During blowing of fresh air into the exhaust system secondary blowers are utilized. The fresh air can be aspirated through an air filter of the stroke piston internal combustion engine. Additional conduits are provided for this purpose and involve substantial expenses. If the fresh air is aspirated from the free atmosphere, for example through a not closed opening, the noise generation from the blower which is produced for the above mentioned reasons must be absorbed or dampened. For this purpose separate sound absorbers are used for the blower.

Such a blower is disclosed for example in the German patent document DE A1 4205489 and shown in this reference in FIGS. 5 and 6. The sound absorber has a housing cup with a flat cup bottom, a cup wall and a housing cover which closes the cup opening. An air inlet opening is formed by a bore hole in the cup wall, and an air outlet passage is formed by a central bore hole. The air inlet opening and the air outlet passage are connected by a spiral passage. The passage is formed by a damping insert of an open-pore, sound absorbing material. The passage from the cup bottom to the housing cover extends in an axial direction of the blower. The passage is limited by the cup bottom and the housing cover.

The noise generation, especially an aspiration noise produced in the region of the aspiration opening of the blower and thereby at the air outlet passage of the sound absorber is not sufficiently dampened.

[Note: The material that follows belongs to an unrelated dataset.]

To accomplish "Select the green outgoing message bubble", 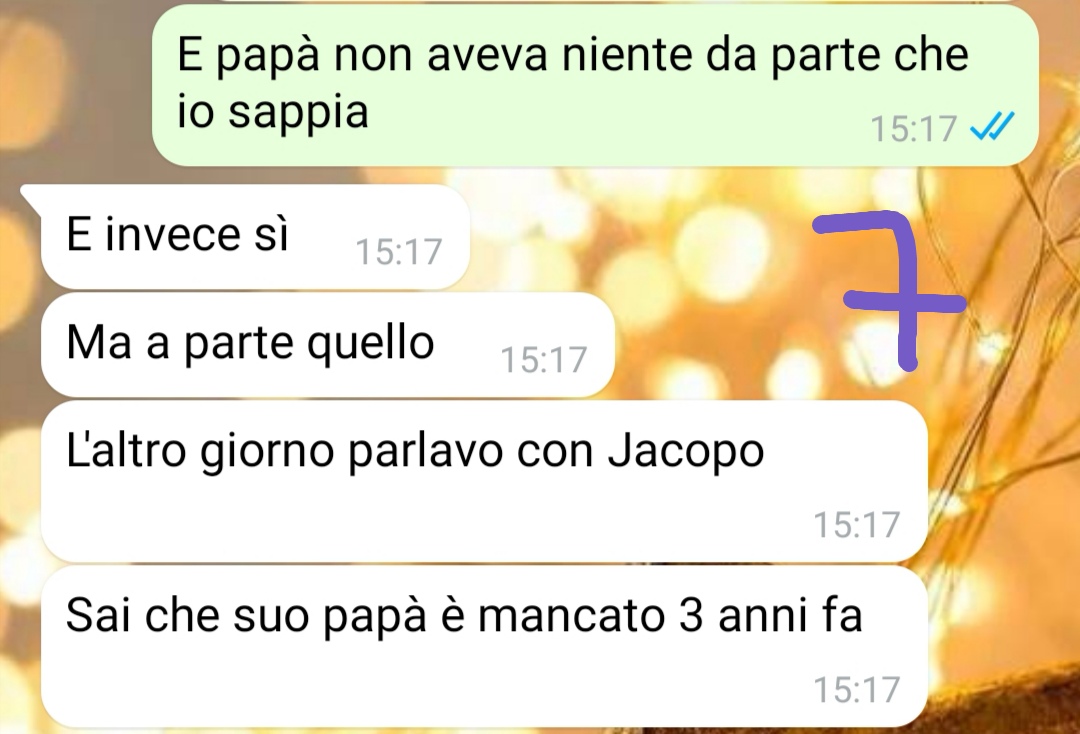I will [595, 85].

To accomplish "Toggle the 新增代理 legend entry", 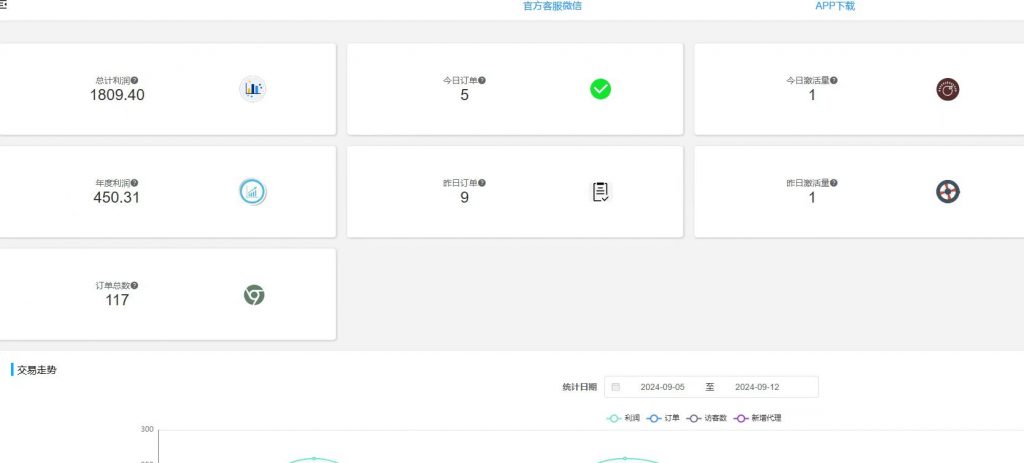I will click(757, 418).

Accordingly, it is an object of the present invention to provide a sound absorber for blowers, which avoids the disadvantages of the prior art.

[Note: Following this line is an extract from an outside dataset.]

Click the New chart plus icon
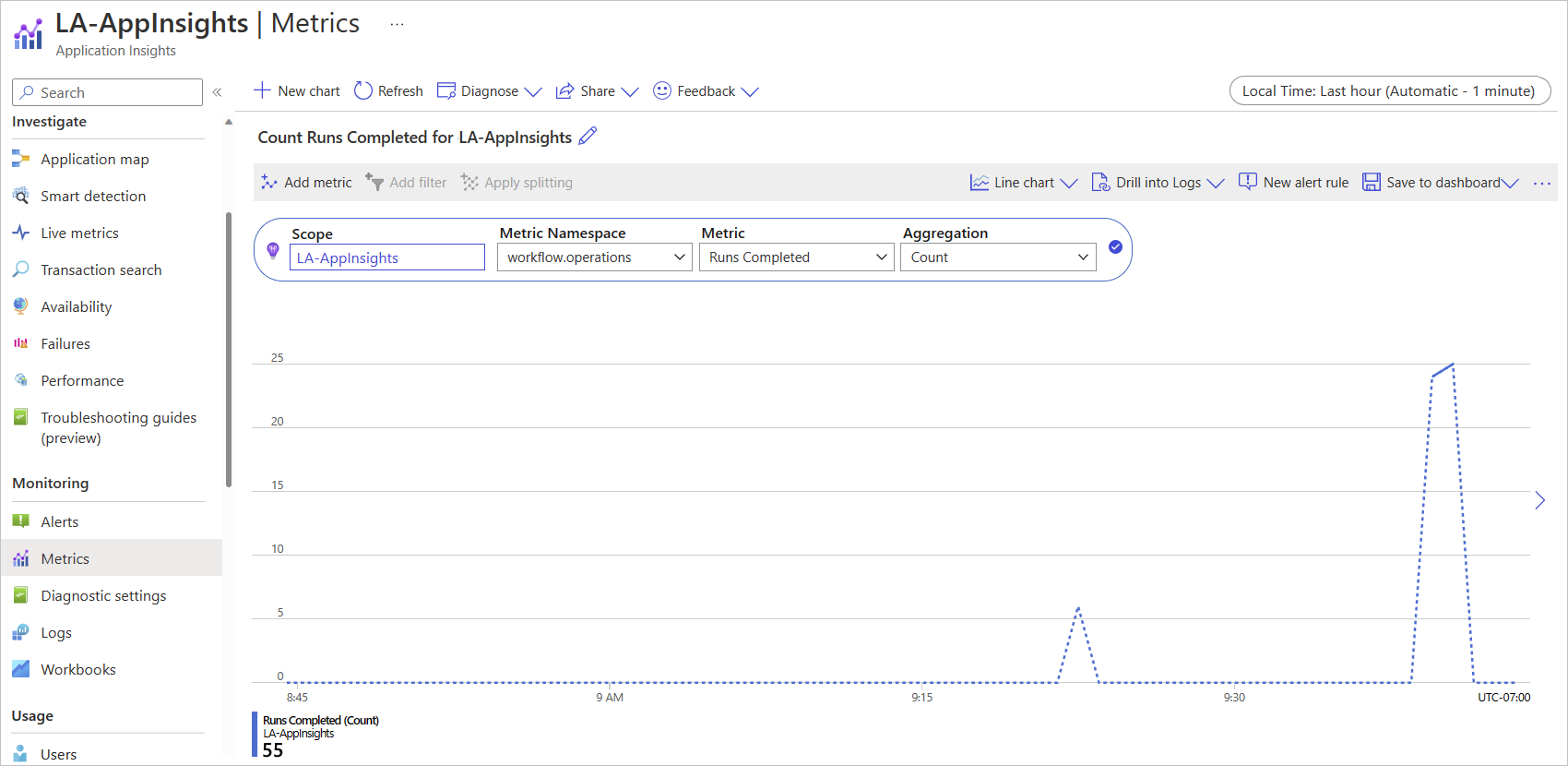 point(262,90)
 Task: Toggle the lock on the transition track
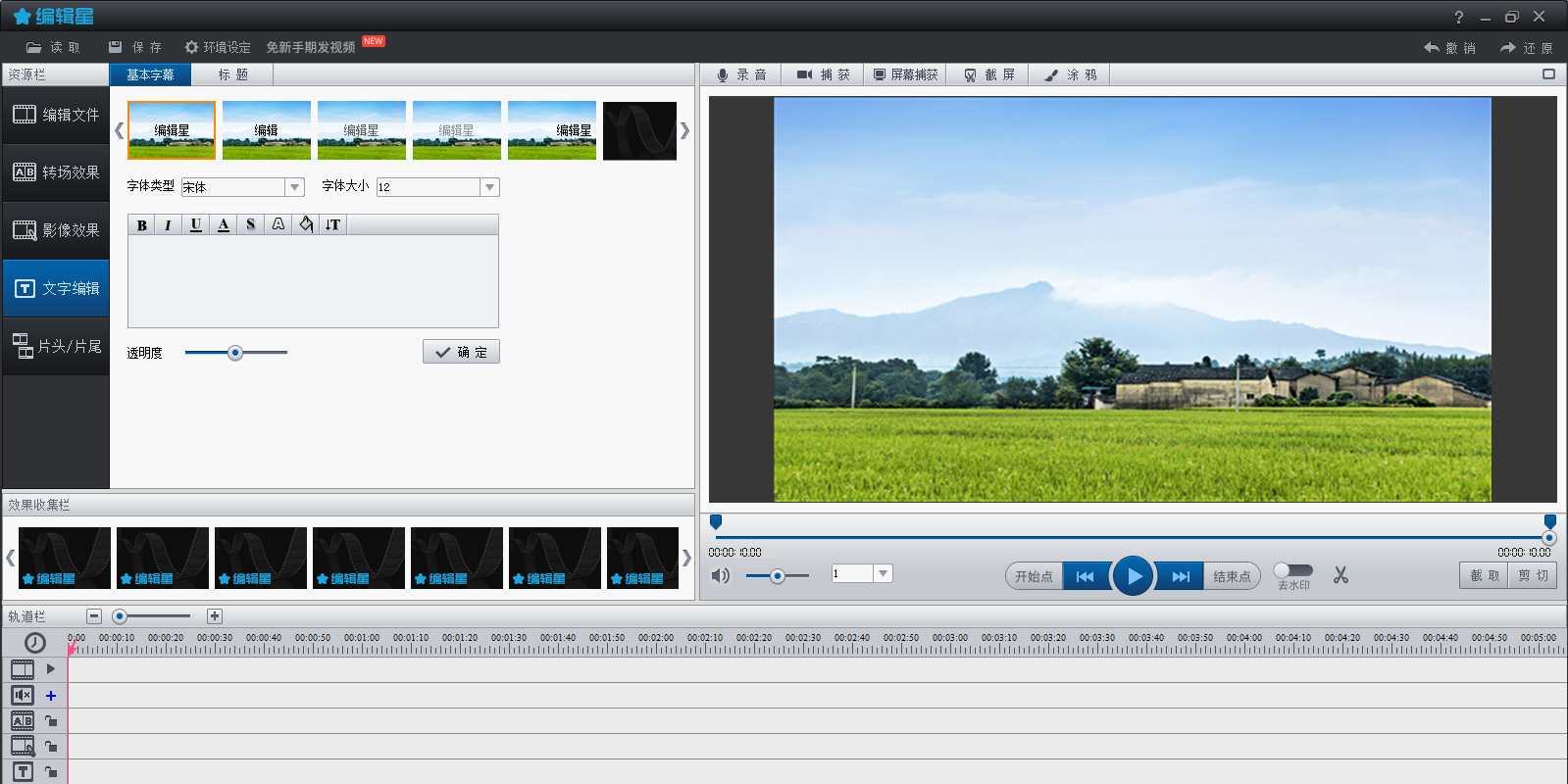[x=51, y=721]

In keeping with these objects and with others which will become apparent hereinafter, one feature of the present invention resides, briefly stated, in a sound absorber for a blower, in which a reflector partially surrounds an air outlet passage and screens the same in direction of the air inlet opening.

When the sound absorber for a blower is designed in accordance with the present invention, the reflector which is mounted on the air outlet passage of the sound absorber extends in an axial direction of the sound absorber and opens only toward the direction in which the passage opens into the air outlet passage, and screens the region of the air outlet opening of the sound absorber. Therefore, sound waves are reflected from the region of the suction opening of the sound absorber and dampened by the sound absorption material. A sound wave propagation outwardly, in particular through the air inlet opening, is prevented. This leads to a special efficiency increase of the sound absorber, since without the reflector the direction of the air inlet opening is small and thereby the sound waves in this region can easily propagate outwardly.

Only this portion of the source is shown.